Insults from drunken whites driving up and down on election day

Growing up in the 1930s and 1940s during voting time there was a lot of white folks who got drunk and they would ride up and down the road and they would call us names. And my Dad would protect us by making us stand in the back of the house and he sat on the porch with his gun by his right side because they go by calling us names and everything, but if they were gonna shoot at him he would shoot back. He would sit there and protect us from those crazies, because as children are if they had called us names we’d have thrown rocks at them, but my Dad made us sit in the back. He protected us while teaching us all the time to treat everyone fairly.

My father protected us and let it be known

For sure there was hostility from the whites. My father knew them all and was even related to some of them. He knew exactly which ones to say a word to. He let it be known that “if you think you are going to do something to my family, you think you are going to shoot somebody, bring up the hearse with you because somebody will leave dead.” He made that very clear.

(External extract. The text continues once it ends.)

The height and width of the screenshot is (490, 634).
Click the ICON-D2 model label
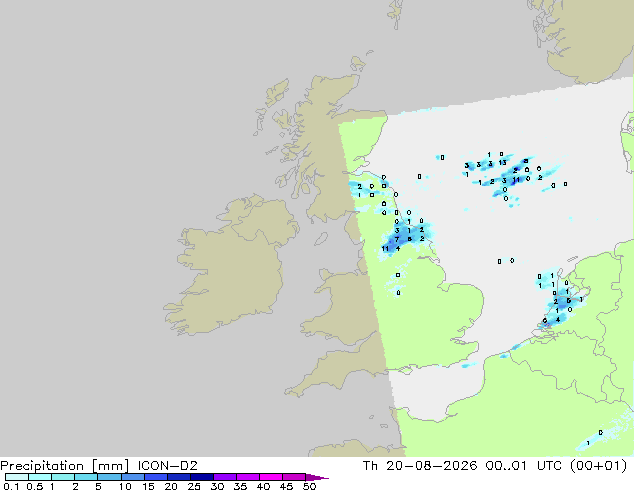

About slavery and the crimes of the past

My grandmother, my mother’s mother, came from Virgingia. We don’t know how many owners she was sold to before getting here to the Moon plantation That is the way it was when they were selling slaves. Parents were taken away from their children. The mother was taken away from her children. The girls were like teenagers. The plantation owners needed the boys to work in the farming and they wanted to keep the girls because most of them were going to have babies by these girls. That is why most of us don’t know who we are. It all makes me sad. Much, much reckoning, a whole lot of reckoning, need to be done. I have asked myself: Was slavery a part of God’s plan? Or was this something that man just decided to do himself? Because man can decide on his own! Much reckoning still needs to happen. But (when talking to a white person) I look at it this way: Why should I hold you responsible? Why should I have anything against you based on something your fore-parents did and that you have nothing to do? You can’t help where you come from. You can’t help what they have done. You did not do it. Don’t hold yourself responsible. What you need to do is to make good going forward, otherwise you would be doing what they done.